前30000年頃 [陰画手像] 前4000年頃 スサ(現イラン)で土器に書いた文字が現れる 前3300年頃 メソポタミア南部で絵文字が現れる 前3100年頃 エジプト聖刻文字成立 前2700年頃 シュメールの楔形文字成立 前2500年頃 スサで楔形文字が原エラム文字にとって代る 前2300年頃 インダス川流域で「原インド文字」が現れる 前2200年頃 プズル・インチュチナク王の原エラム文字碑文 前2000年頃 シュメールの首都ウル陥落。以降,メソポタミアではアッカド語が共通語として使用される 前1600年頃 原シナイ文字 地中海で線文字A成立 前1300年頃 ラス・シャムラ(現シリア)のウガリット文字 古代中国で甲骨文字成立 前1000年頃 フェニキア文字成立 同じ頃アラム文字、古ヘブライ文字成立 前8世紀 ギリシア文字、エトルリア文字、イタリア文字成立 前6世紀 ローマ字成立 前3世紀 カロシュティー文字、ブラーフミ文字成立 前2世紀 ヘブライ文字成立 前1--1世紀 中国で漢字が完成 1世紀 最古のルーン文字碑文 3世紀 コプト文字、原マヤ文字成立 4世紀頃 漢字、朝鮮半島に伝来 グプタ文字成立 ゴート文字、アラビア文字成立 5世紀頃 漢字、日本に伝来。オガム文字成立 アルメニア文字、グルジア文字成立 7世紀 チベット文字成立 8世紀 ナーガリー文字成立 9世紀 グラゴール文字成立(その後キリル文字となる) 11世紀 ネパール文字成立
人類最古の文字がいつ発生したかを明言することはできない.今なお未発見の文字は眠っているだろうし,文字の書かれた材質ゆえに永遠に失われしまったものも多くあるだろう.カルヴェ (23) は,楔形文字の研究者,ジャン=マリ・デュランの次の記述を引いている.

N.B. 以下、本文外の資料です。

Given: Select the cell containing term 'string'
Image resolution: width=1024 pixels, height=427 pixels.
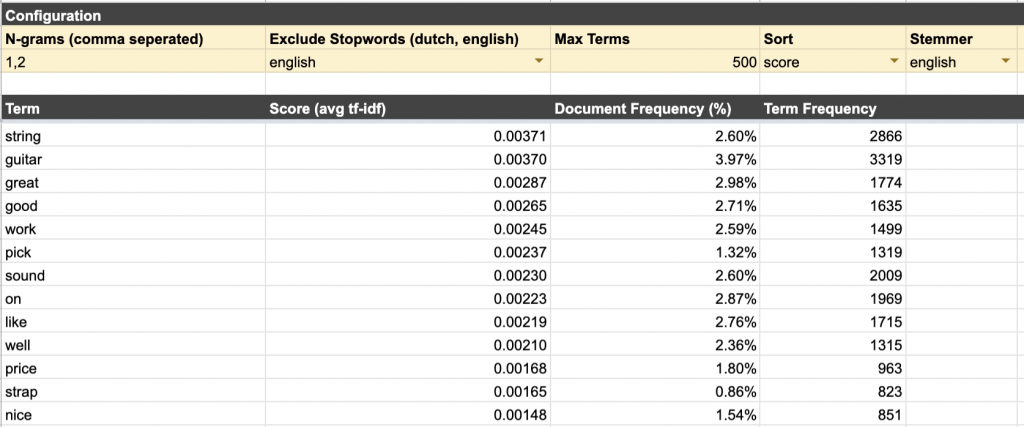Looking at the screenshot, I should pos(134,134).
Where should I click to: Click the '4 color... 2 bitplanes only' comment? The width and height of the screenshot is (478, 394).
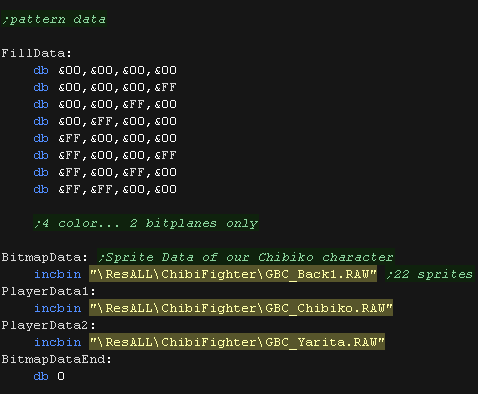[x=146, y=223]
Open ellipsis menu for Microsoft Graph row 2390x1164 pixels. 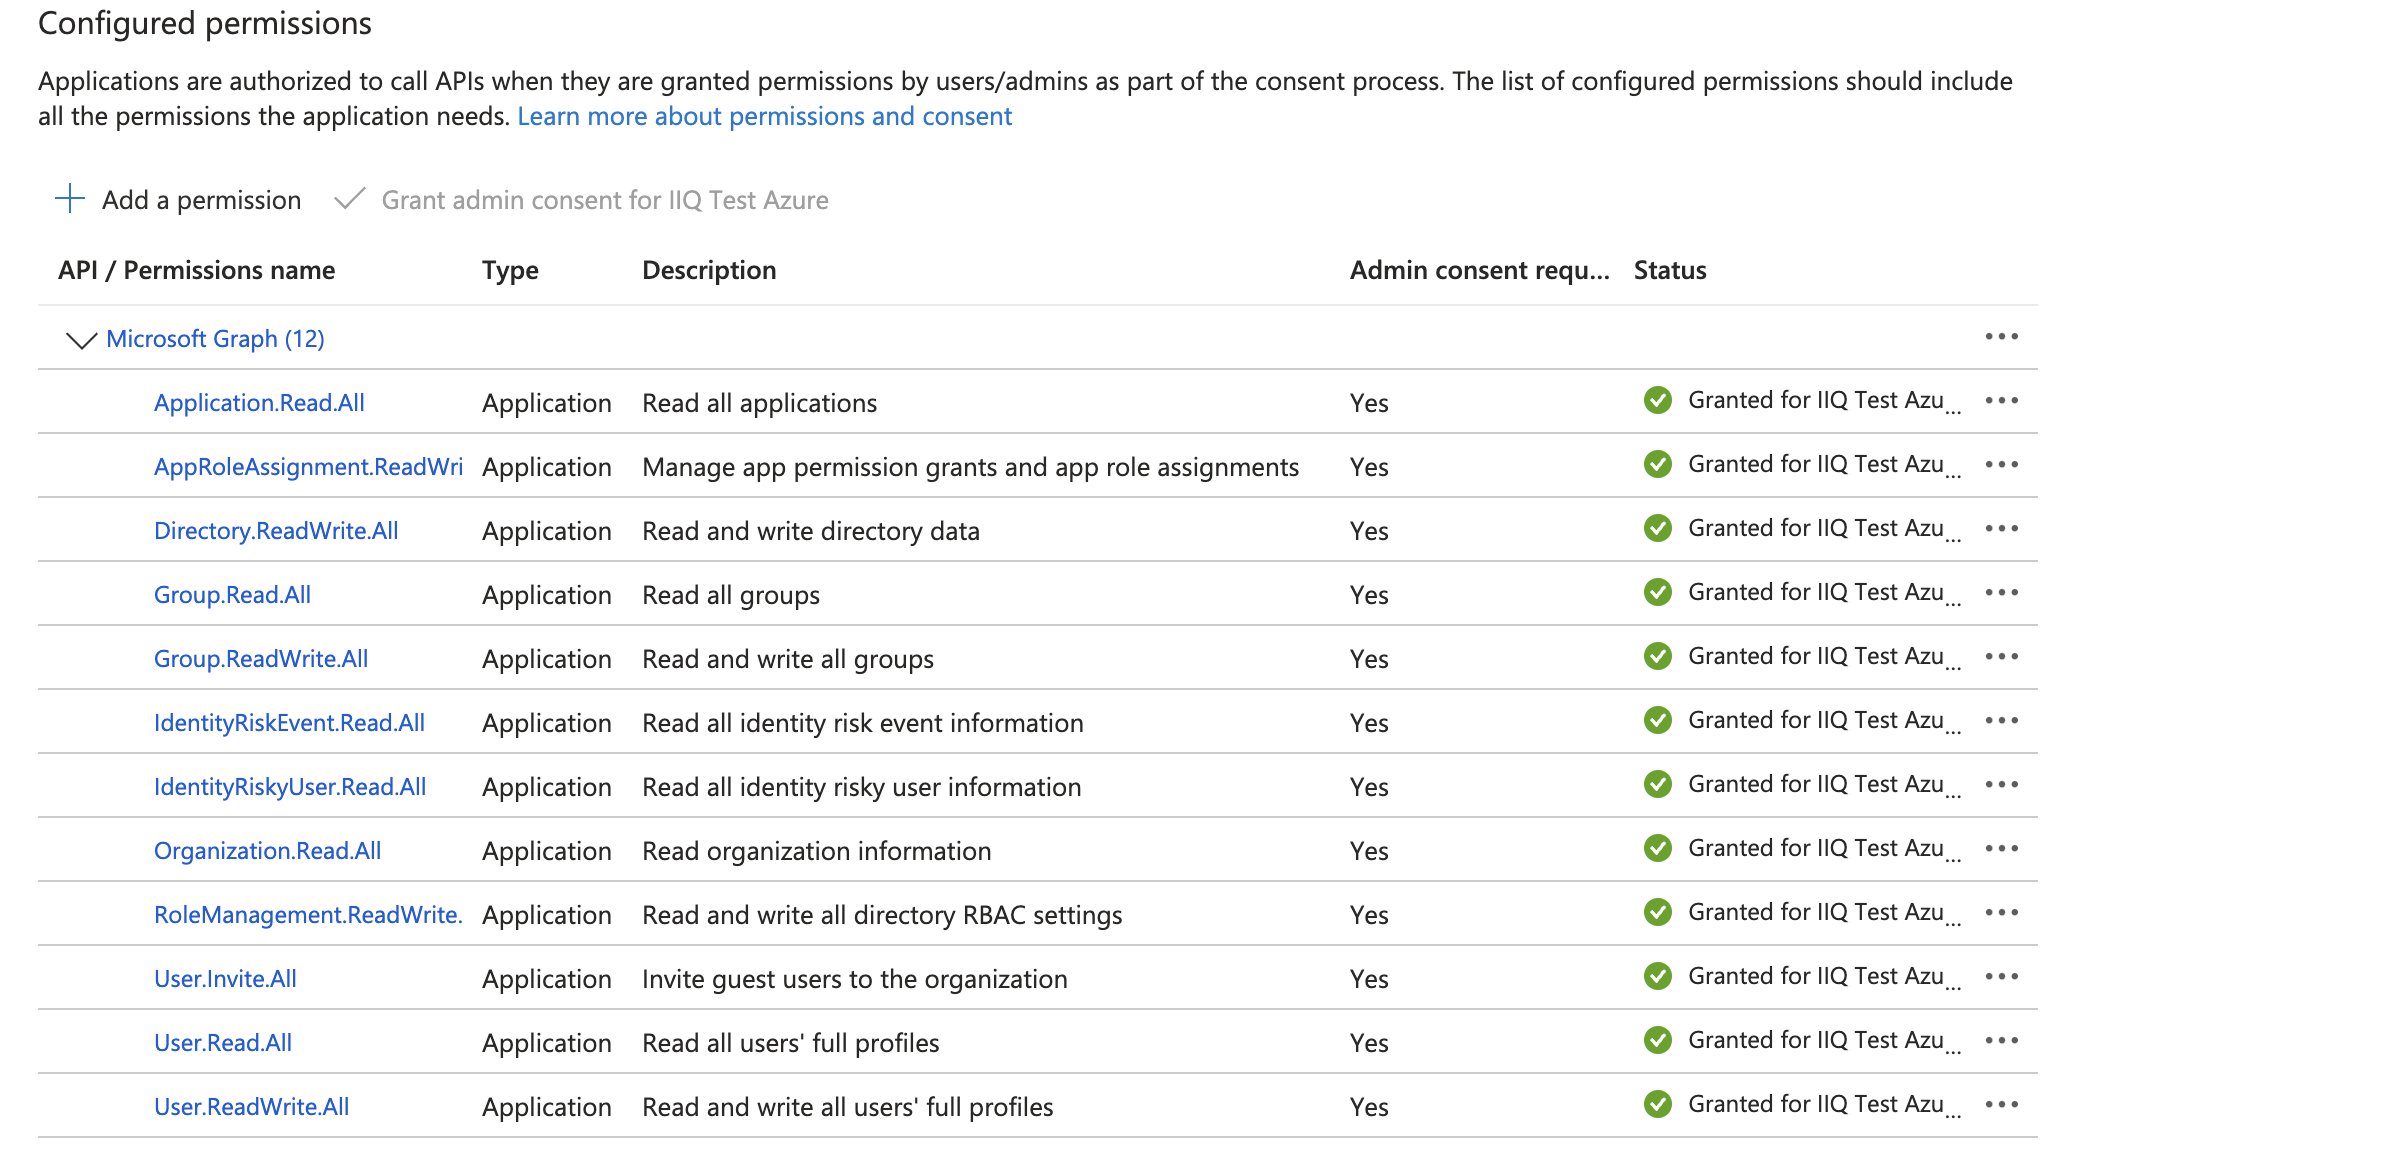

「それゆえ文字が地上のどこに生まれたかなどと詮索するのはむなしいことである。ある社会が象徴的事物を描きつつ一連の物質的記号を残そうとし、媒体を選び、そこに表記する、こういった社会がある限り文字出現の地点はどこにもあるのである。いくつもの社会が原始的媒体(洞窟壁画)とか保存不能の媒体(粘土以外のもの)を選択したと思われる」
数々の未解読文字とともに,後世に見られることのない多数の文字に思いを馳せざるをえない.
・ ルイ=ジャン・カルヴェ 著,矢島 文夫 監訳,会津 洋・前島 和也 訳 『文字の世界史』 河出書房,1998年.